My question now is: since solving the pyrolysis model in fireFoam requires specifying a region of a mesh (say, zones A and B are specified in a mesh and zone A is the region for pyrolysis), does the gas species, which has convected/diffused out of this zone A, get transported into zone B??? I ask this question because when I go through the source code for the pyrolysis model, I see this patch of code, which I believe only deals with the zone A mesh because it constantly invokes regionMesh, not mesh (for the whole mesh).

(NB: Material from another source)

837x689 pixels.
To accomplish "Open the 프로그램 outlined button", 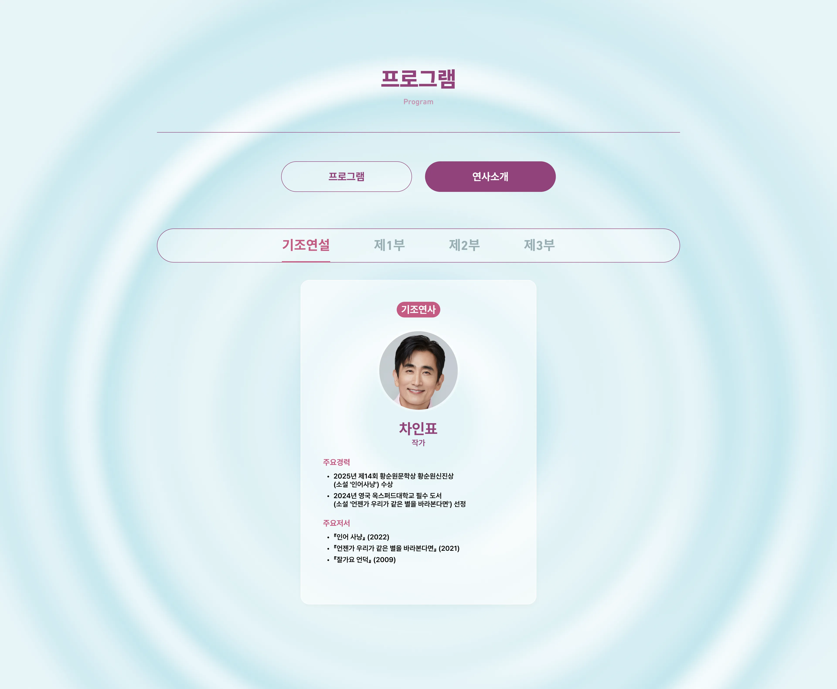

In brief, my understanding is that the pyrolysis model solves the total mass of the solid, which decreases as pyrolysis continues. While the converted mass of solid into gas diffuses/convects into and out of the pyrolysis zone, the model solves only for the pyrolysis zone. Finally, this model is coupled to the overall solver by contributing to the heat equation later in the main solver.

Please correct me if my assumption about the gas species is false.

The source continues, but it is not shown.